46. ​​The expression cassette of claim 45, wherein the organism is an animal, plant, fungus, archaeon, or bacterium.

47. A method for modifying a target nucleic acid in a cell, the method comprising: The expression cassette according to claim 45 or 46 is introduced into the cell to modify the target nucleic acid in the cell.

48. The method of claim 47, wherein the cell is a plant cell (e.g., a plant cell including a cell wall), and the method further comprises regenerating the plant cell containing the modified target nucleic acid to produce a plant containing the modified target nucleic acid.

49. The method according to any one of claims 47 or 48, wherein the introduction is performed at a temperature of about 20°C to about 42°C.

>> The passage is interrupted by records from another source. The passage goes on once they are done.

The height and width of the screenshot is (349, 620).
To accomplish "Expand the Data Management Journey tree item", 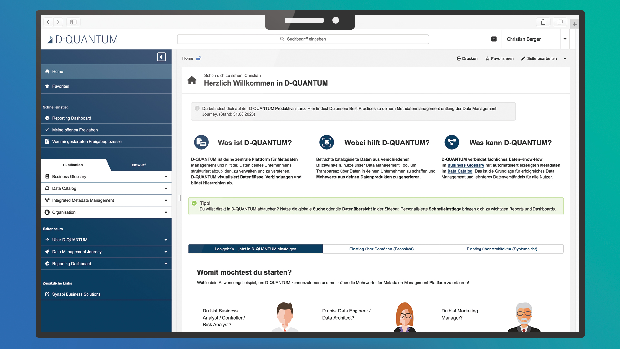I will (166, 252).
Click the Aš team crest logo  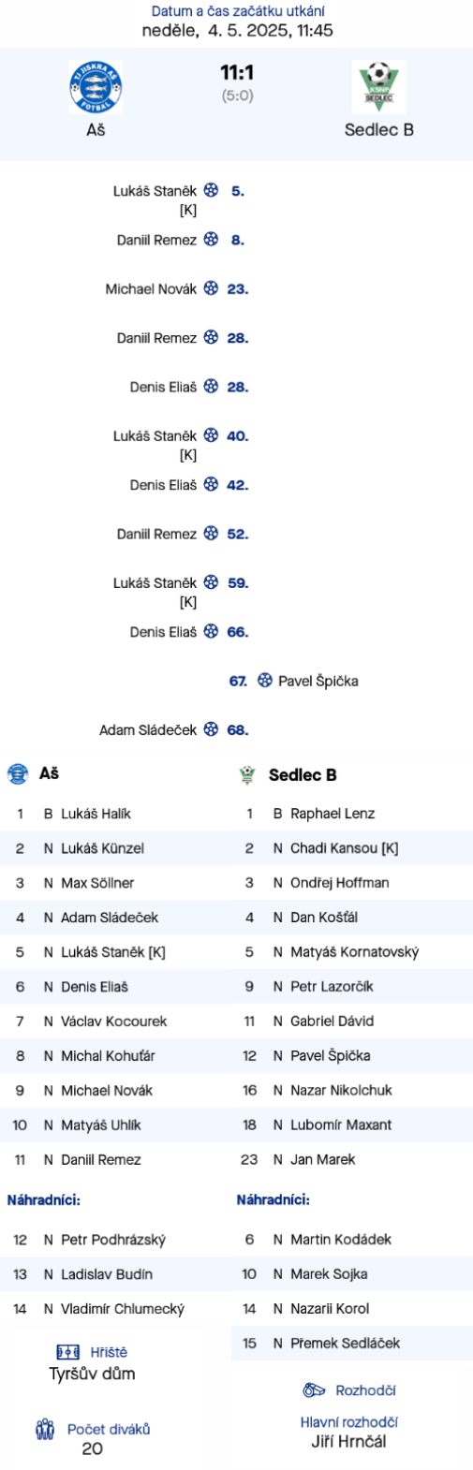coord(96,87)
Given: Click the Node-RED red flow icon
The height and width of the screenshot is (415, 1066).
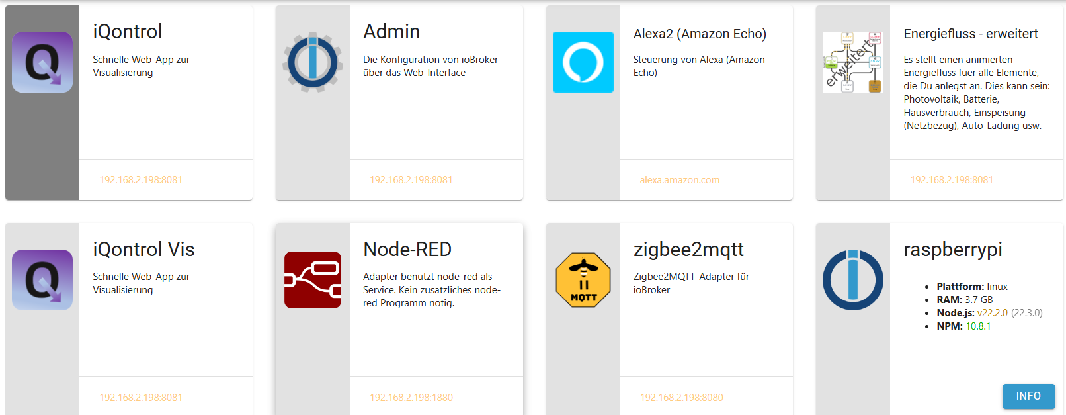Looking at the screenshot, I should 313,280.
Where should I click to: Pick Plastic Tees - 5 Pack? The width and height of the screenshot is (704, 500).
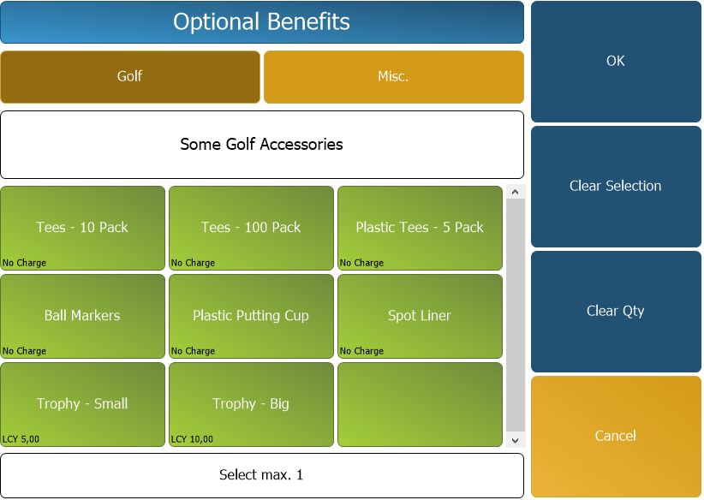point(420,228)
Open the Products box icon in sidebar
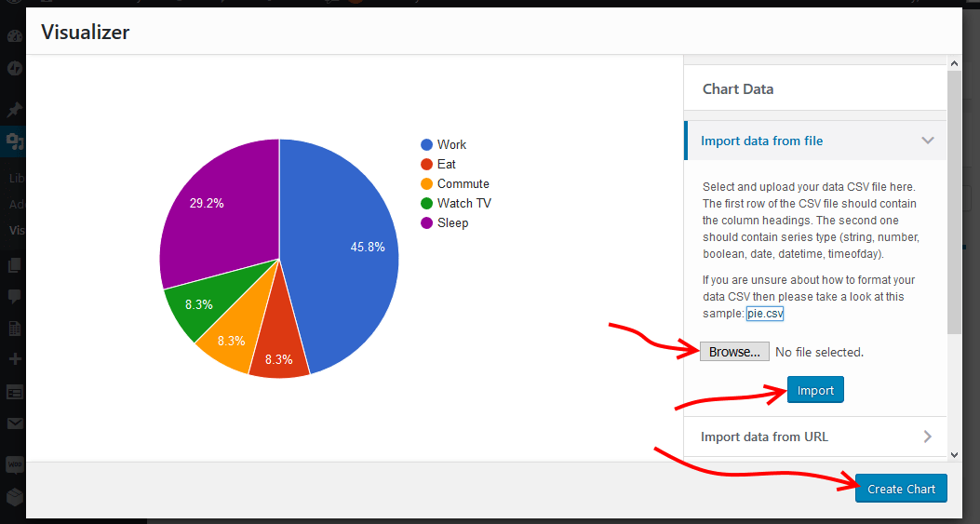This screenshot has height=524, width=980. (x=14, y=496)
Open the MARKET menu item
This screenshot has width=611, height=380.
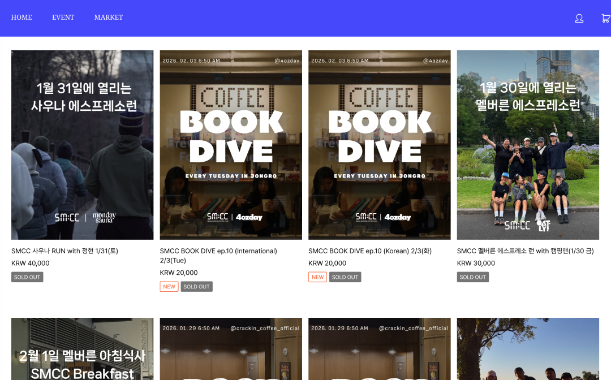pos(109,18)
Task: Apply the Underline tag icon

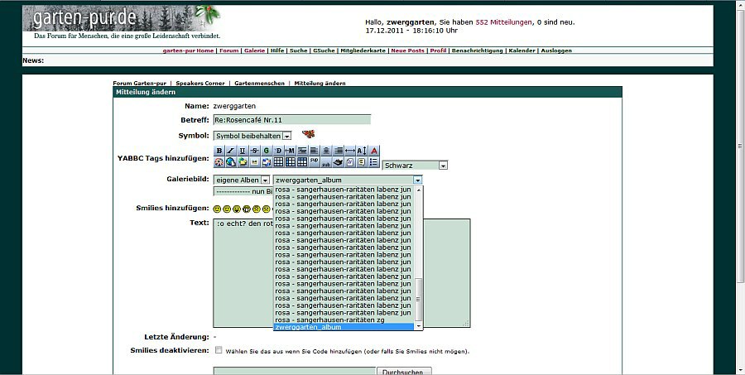Action: (x=243, y=150)
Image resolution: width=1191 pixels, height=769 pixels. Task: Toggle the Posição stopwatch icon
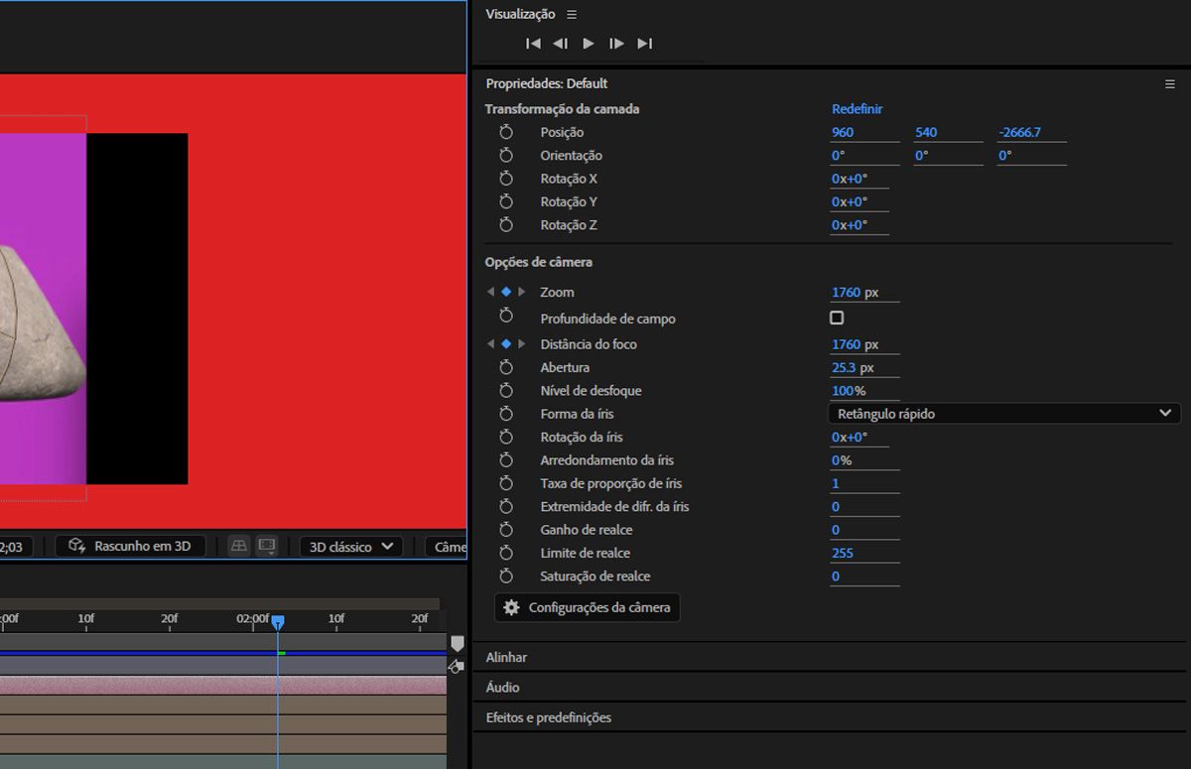click(x=506, y=132)
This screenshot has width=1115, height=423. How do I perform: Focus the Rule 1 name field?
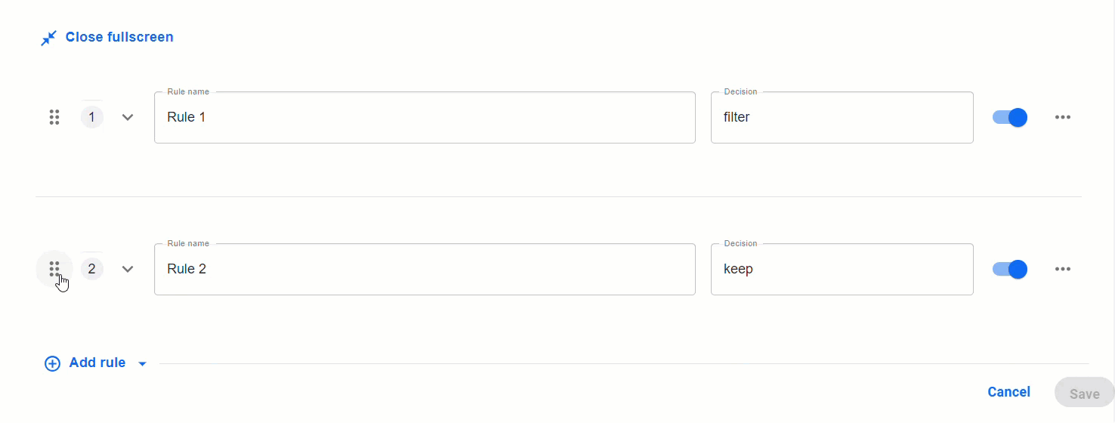[425, 117]
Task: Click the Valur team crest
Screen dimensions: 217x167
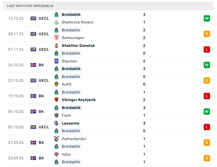Action: [56, 154]
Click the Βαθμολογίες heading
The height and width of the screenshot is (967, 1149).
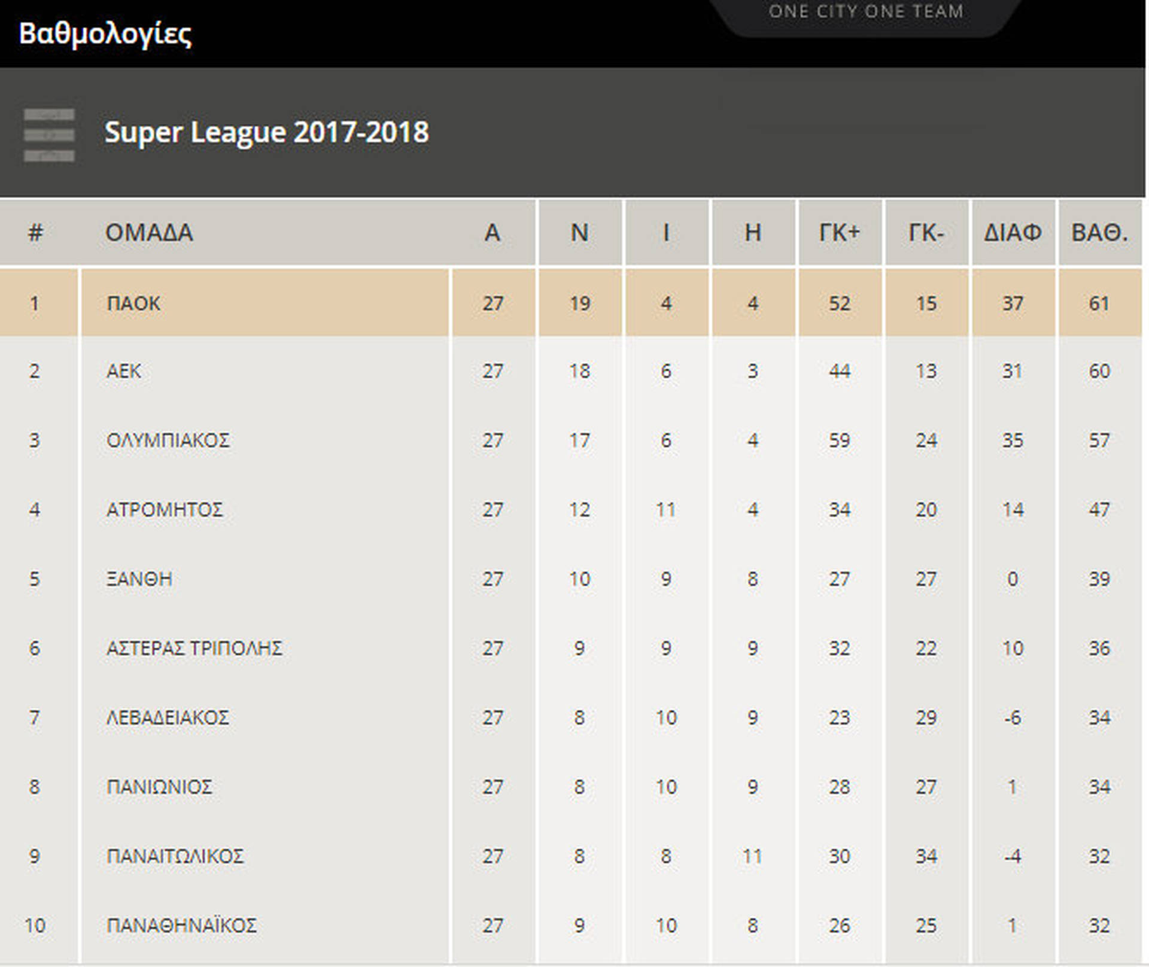[105, 34]
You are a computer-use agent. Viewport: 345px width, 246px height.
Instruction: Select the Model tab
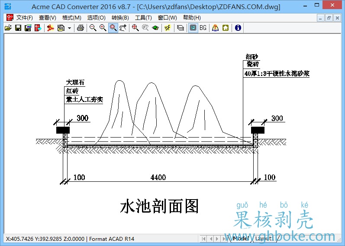(x=241, y=239)
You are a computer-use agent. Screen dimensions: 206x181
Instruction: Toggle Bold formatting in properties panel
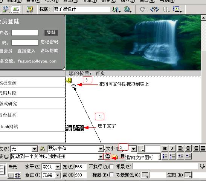coord(165,149)
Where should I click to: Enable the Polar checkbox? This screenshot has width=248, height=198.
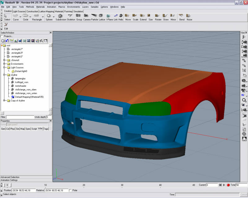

50. A method for producing a fusion protein, the method comprising: Cultivating cells or cell populations transformed with nucleic acids encoding the fusion protein according to any one of claims 1 to 40; and The polypeptide is separated (e.g., by dialysis, centrifugation, column purification, etc.) to produce the polypeptide.

51. A method for modifying a target nucleic acid, the method comprising: Contact the target nucleic acid with the following: The fusion protein according to any one of claims 1 to 40; and Guide nucleic acids, thereby modifying the target nucleic acid.

52. The method of claim 51, wherein the target nucleic acid is present in a cell (e.g., a eukaryotic cell), optionally wherein the target nucleic acid is present in a plant cell or a human cell.

53. The method of claim 51 or 52, further comprising introducing a nucleic acid molecule encoding the fusion protein into the cell, and generating the fusion protein in the cell.